奥田 その新雑誌が略称ベーマガ、『マイコンBASICマガジン』となるんだね。

大橋 そう。ベーマガには、前半に投稿されたゲームのプログラム、後半に最新のゲームの解析を掲載した。創刊4号目には10万部近く刷ったと思う。

奥田 いまでは考えられない部数だな。

大橋 ベーマガの編集と並行して、私はゲーム部門の責任者を命じられた。ハドソンとの取引が終わり、自前でソフトをつくれないかということで私に白羽の矢が立った。でも、編集の仕事で手いっぱいだった私はなかなか動けなかった。そんなとき、副社長の平山哲雄さん(後に社長、勉氏の父)が私の机の上に百円玉を積み上げて「ゲームセンターに行ってきてください」と。実は、副社長は、ナムコから『ゼビウス』などのアーケードゲームをマイコンに移植するためのライセンスを20タイトルも取得していたんだ。

奥田 それはずいぶん大胆な経営判断だね。

大橋 副社長は、アメリカでそうしたムーブメントが起きていることを知っていたんだね。

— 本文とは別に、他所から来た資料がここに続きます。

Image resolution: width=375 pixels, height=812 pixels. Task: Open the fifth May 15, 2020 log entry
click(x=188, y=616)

 でも、ナムコからは資料もソースコードももらえなかった。だから、ソフト開発の人材をかき集める一方で、最終面までクリアできる日本一ゲームのうまい高校生を探し出して、プレイしているときにすべての面を撮影したんだ。最後までクリアできなければ、開発も何もできないからね。

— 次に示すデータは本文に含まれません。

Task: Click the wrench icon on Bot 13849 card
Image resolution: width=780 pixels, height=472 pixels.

奥田 ところで太郎はいろいろな仕事や趣味にのめり込んできた感じがするけど、何にひかれてそんなに夢中になれるのかな。

大橋 「えっ!」と驚き、「こんなことあるのか。知らなかった」という思いだね。実は50歳のとき、出版部から新聞に異動したんだ。雑誌のヒットメーカーで、会社にかなりの貢献をしてきたと自負していたのに、まったく仕事のやり方が異なるところに放り込まれたわけだ。でも、半導体、フラットディスプレイ、ハードディスクといったジャンルを担当することで視野が広がり勉強になったし、CESなどの展示会や内外のメーカーを取材することはとても面白く、夢中になることができた。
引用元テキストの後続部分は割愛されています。